NUEVA DELHI – En las Naciones Unidas en Nueva York el 22 de abril, los líderes mundiales ratificaron el acuerdo global contra el cambio climático alcanzado en París el pasado diciembre. Ciento noventa y cinco países, desde los más ricos hasta los más pobres, ahora han acordado limitar el calentamiento global bien por debajo de 2°C arriba de los niveles preindustriales, con el objetivo de no superar 1.5°C. También se han comprometido a realizar "contribuciones nacionales determinadas" (INDC por su sigla en inglés) para limitar o reducir las emisiones de gases de tipo invernadero para 2030. Este es un logro importante, pero está lejos de ser suficiente.

En efecto, inclusive si se alcanzaran todos los objetivos de las INDC, el mundo seguiría encaminado hacia un posible calentamiento de unos 2,7-3,4°C sobre los niveles preindustriales. Para mantener el calentamiento muy por debajo de 2°C, las emisiones en 2030 debe ser más de 30% inferiores a las previstas en las INDC.

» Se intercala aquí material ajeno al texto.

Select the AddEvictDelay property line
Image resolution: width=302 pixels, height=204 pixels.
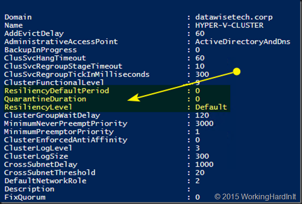105,33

Este será un desafío enorme, dada la necesidad de hacer avances importantes en materia de desarrollo económico en el mismo período. Antes de que este siglo termine, deberíamos intentar lograr que toda la gente del mundo -probablemente más de 10.000 millones de personas en ese momento- goce de los niveles de vida del que hoy sólo disfruta el 10% más rico de la población. Eso exigirá un gigantesco incremento del consumo de energía. El africano promedio, por ejemplo, hoy usa aproximadamente un tercio de la energía que consume el europeo promedio. Pero para 2050, debemos reducir las emisiones relacionadas con la energía un 70% con respecto a los niveles de 2010, y tal vez hagan falta mayores recortes para alcanzar un nivel cero neto de emisiones para 2060.